Data items:
------------------------------

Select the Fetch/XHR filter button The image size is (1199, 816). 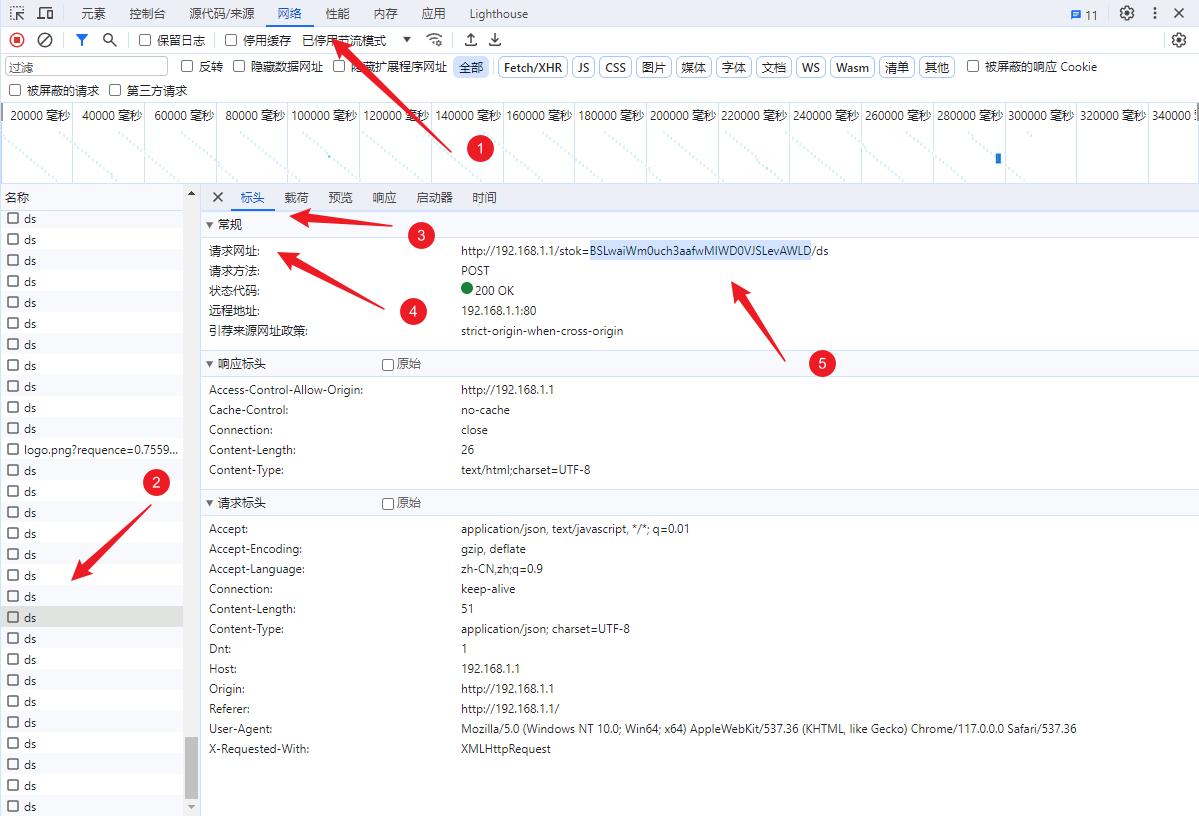[x=531, y=66]
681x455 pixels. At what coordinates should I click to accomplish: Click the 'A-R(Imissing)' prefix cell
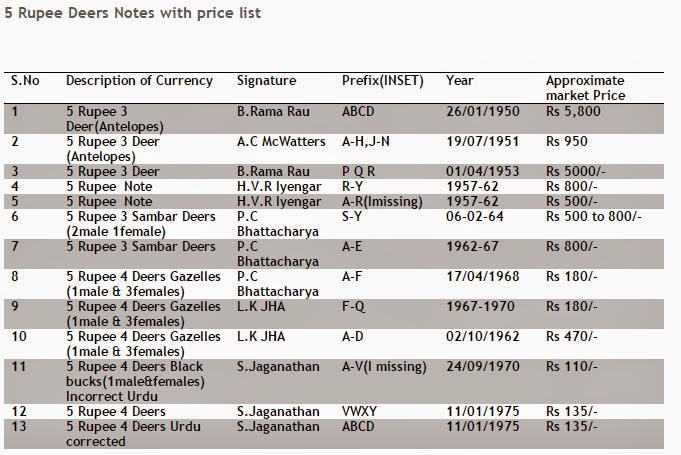[382, 201]
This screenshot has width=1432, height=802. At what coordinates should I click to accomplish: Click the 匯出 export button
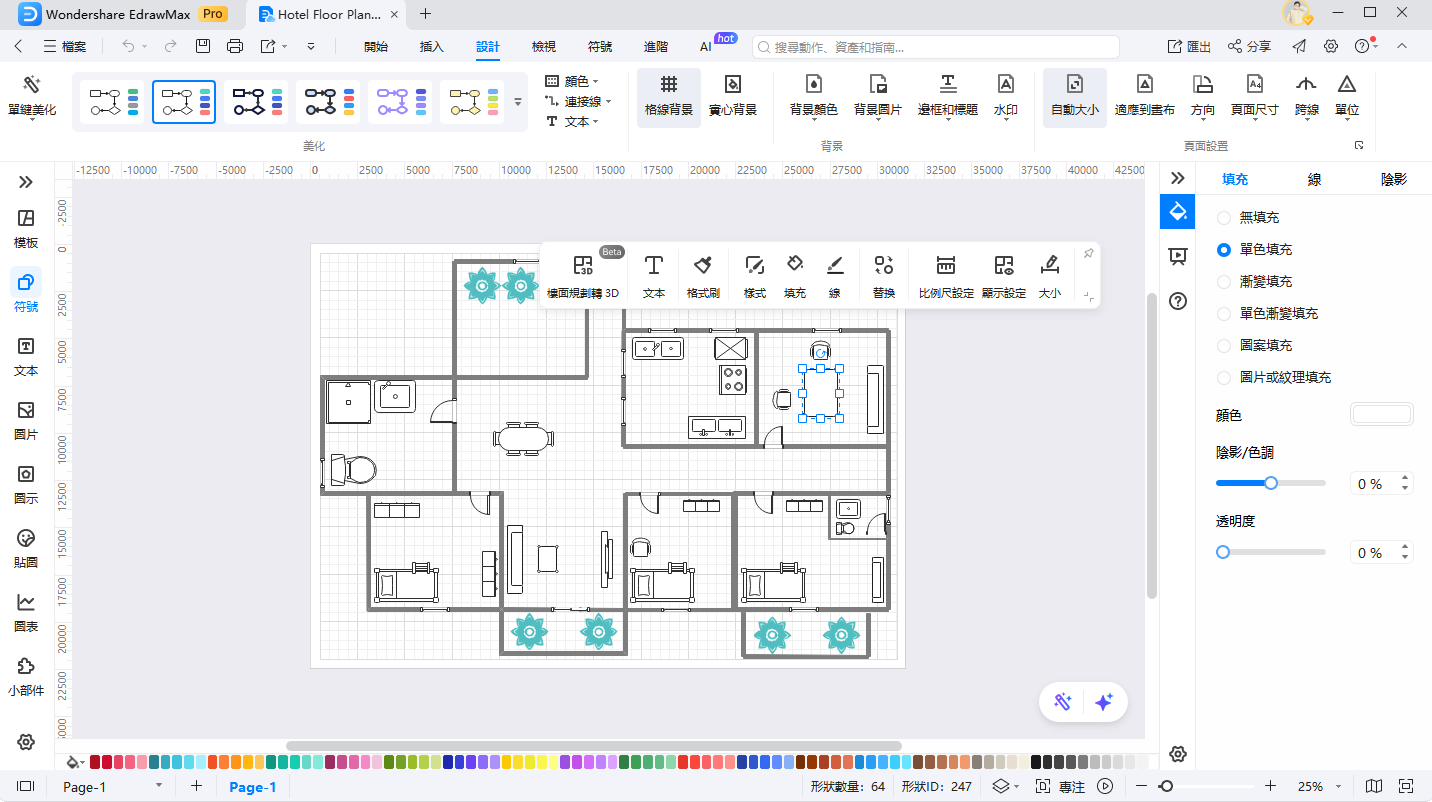pos(1187,45)
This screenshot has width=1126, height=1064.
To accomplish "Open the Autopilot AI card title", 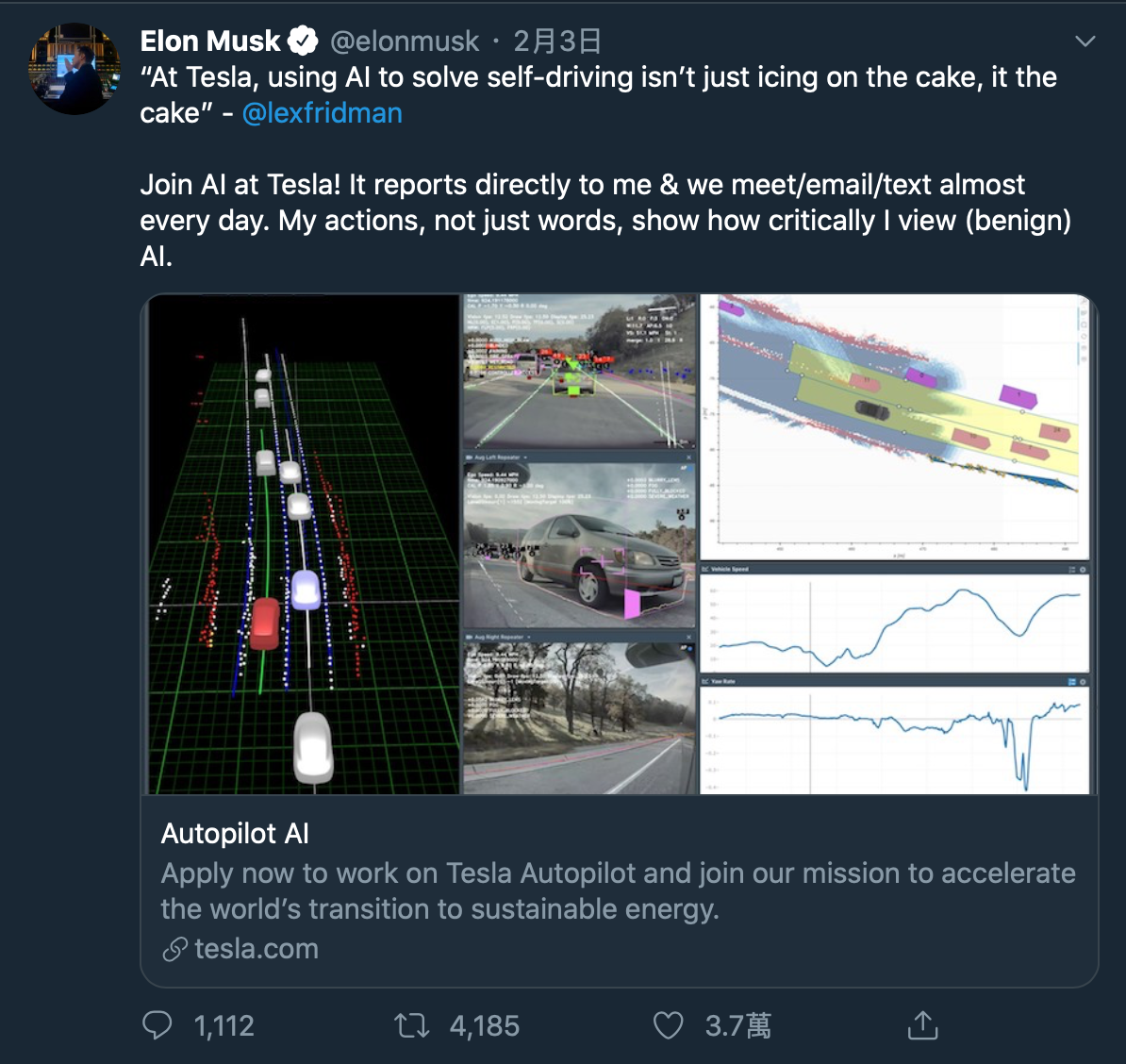I will 235,834.
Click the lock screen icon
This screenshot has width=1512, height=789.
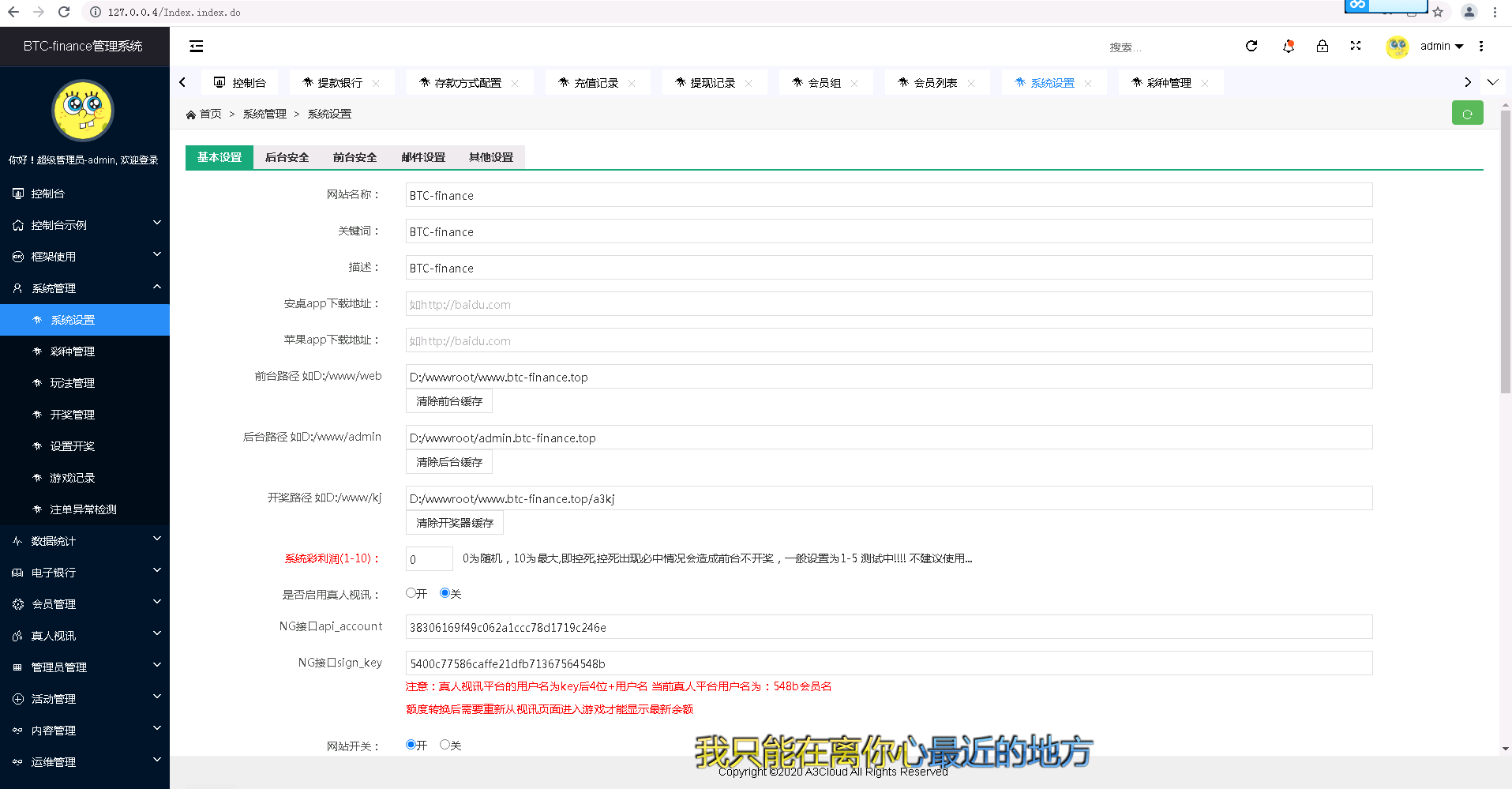tap(1322, 46)
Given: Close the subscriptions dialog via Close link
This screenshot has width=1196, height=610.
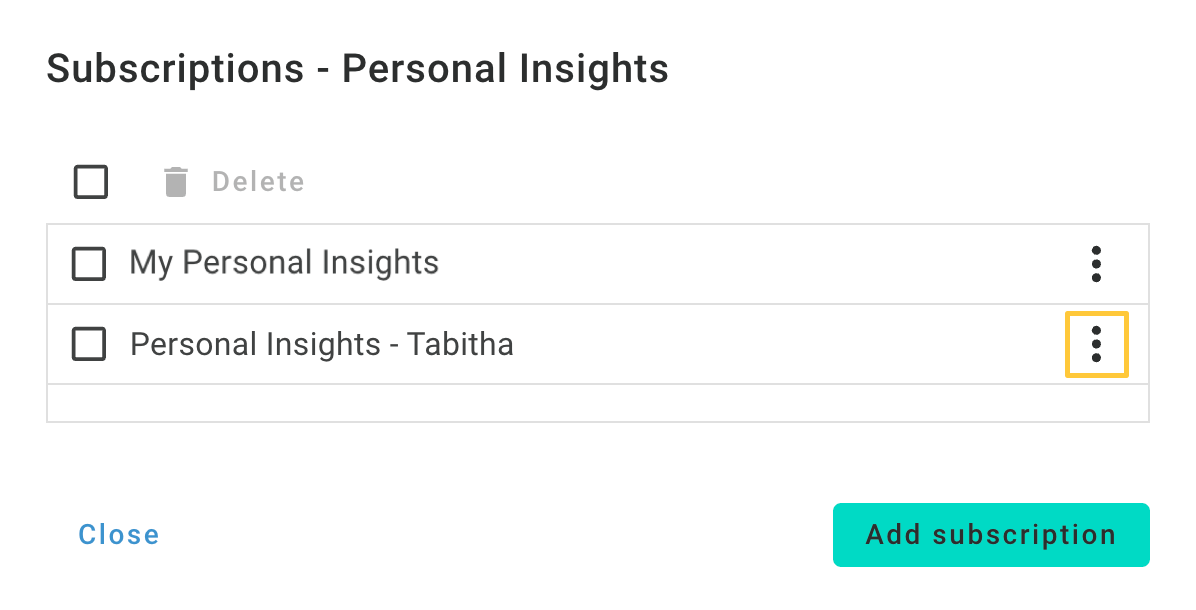Looking at the screenshot, I should [119, 535].
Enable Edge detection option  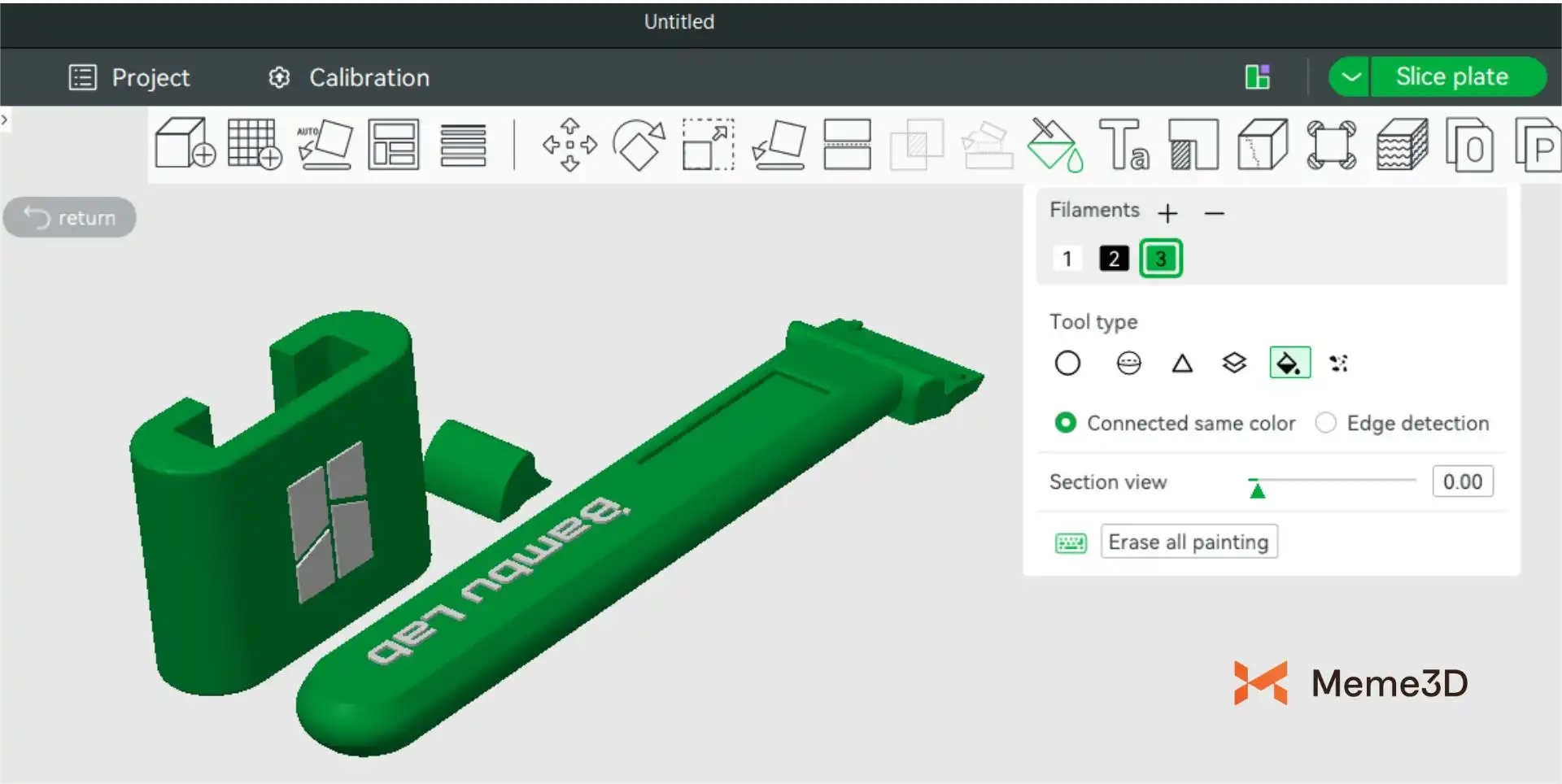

------------------------------

▶ **WHAT YOU NEED TO DO**
Reproduce exactly and only the lines from the "This screenshot has width=1512, height=789." line to the last line of the records above. Do not carry over any pictures.

▶ **OUTPUT FOR THIS TASK**
This screenshot has width=1512, height=789.
tap(1322, 46)
Given: Close the subscriptions dialog via Close link
This screenshot has width=1196, height=610.
Looking at the screenshot, I should [119, 535].
Enable Edge detection option  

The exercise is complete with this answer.